Top of RECORDS FOR PROCESSING

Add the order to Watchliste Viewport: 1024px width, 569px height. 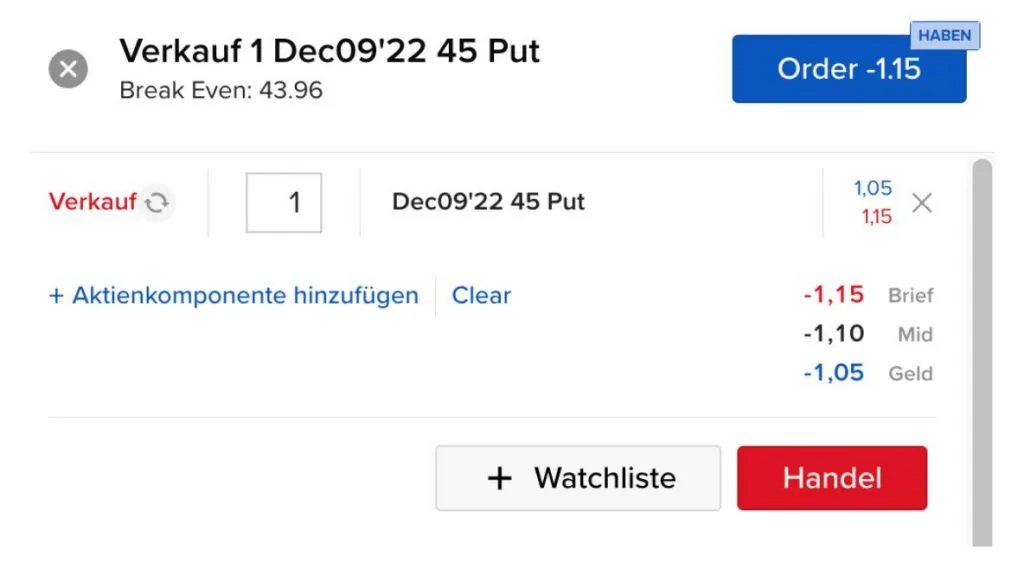coord(578,478)
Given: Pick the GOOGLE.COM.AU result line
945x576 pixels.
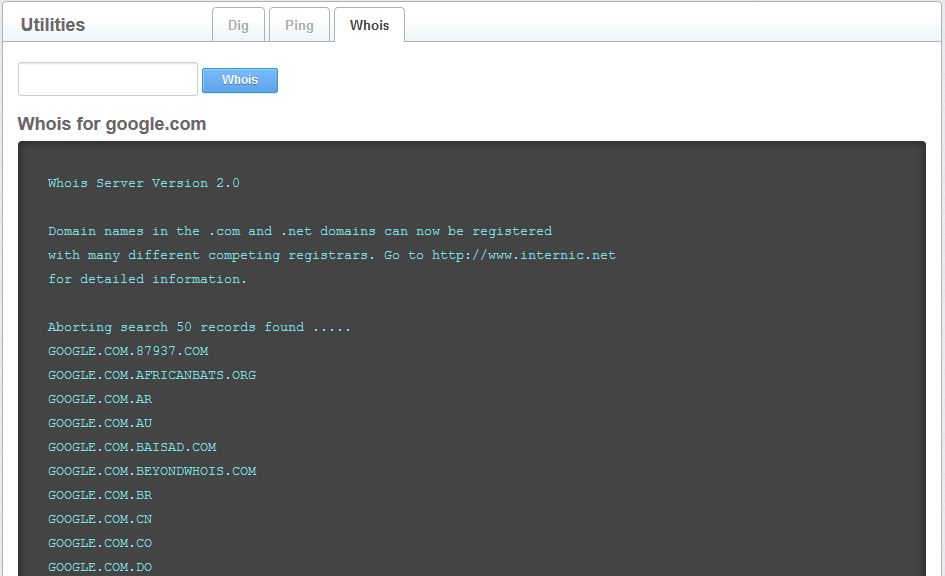Looking at the screenshot, I should click(x=100, y=423).
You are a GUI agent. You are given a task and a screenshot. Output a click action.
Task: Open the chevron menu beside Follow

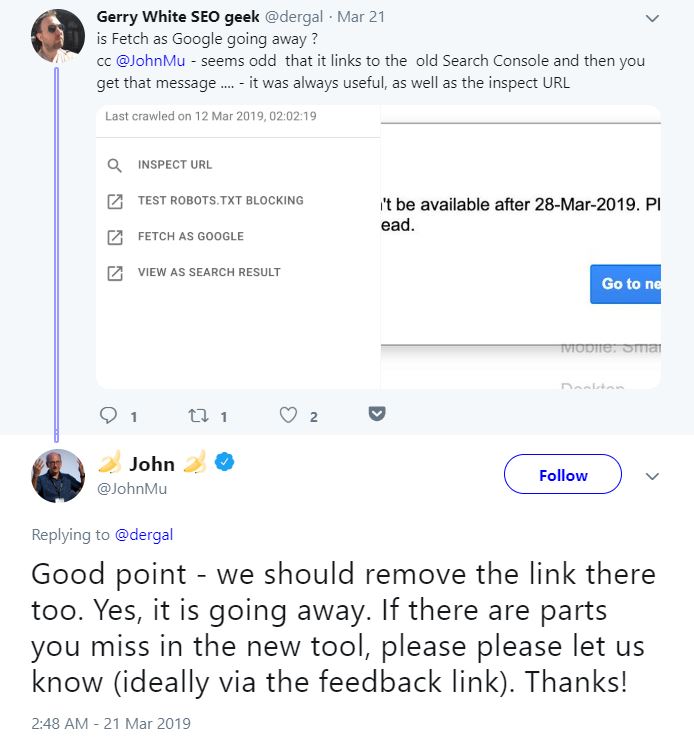(x=653, y=475)
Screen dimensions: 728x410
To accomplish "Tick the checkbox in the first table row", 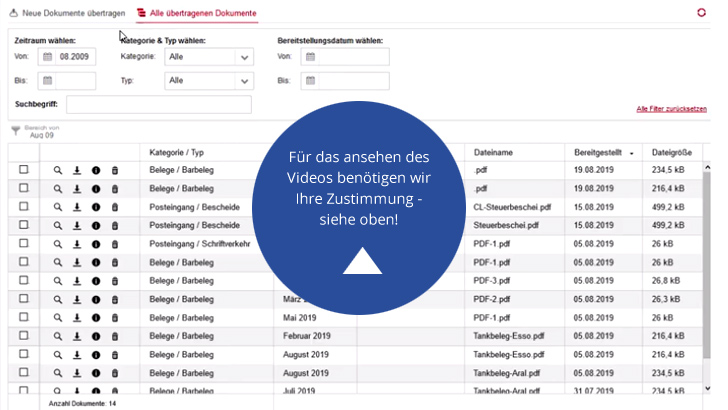I will [x=24, y=170].
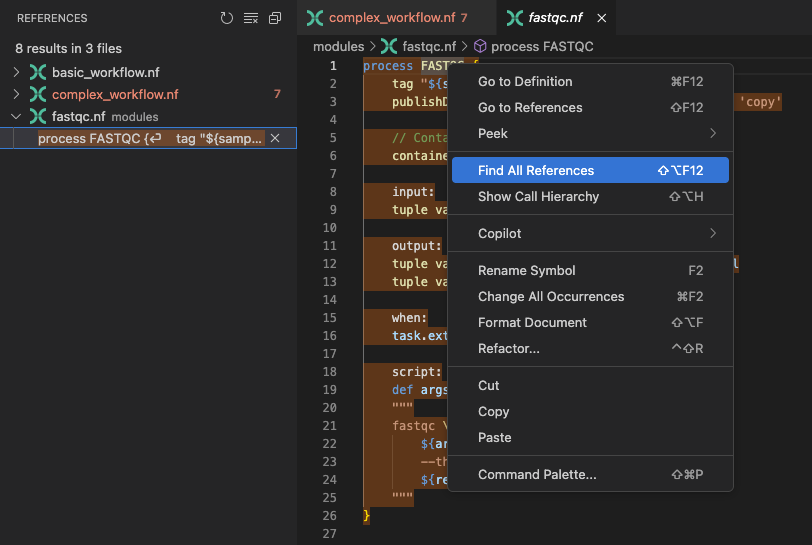
Task: Click process FASTQC symbol breadcrumb
Action: (x=541, y=46)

Bottom of RECORDS FOR PROCESSING

> _TASK ITEM_
Return only the part above that opens with the line containing "Given: Pick the GOOGLE.COM.AU result line" and closes with the line containing "Screen dimensions: 728x410", exactly and with both ends, skipping the pictures.

> _ANSWER SECTION_
Given: Pick the GOOGLE.COM.AU result line
945x576 pixels.
Looking at the screenshot, I should click(x=100, y=423).
You are a GUI agent. You are given a task and a screenshot. Output a click action.
Task: Open the chevron menu beside Follow

(x=653, y=475)
Screen dimensions: 728x410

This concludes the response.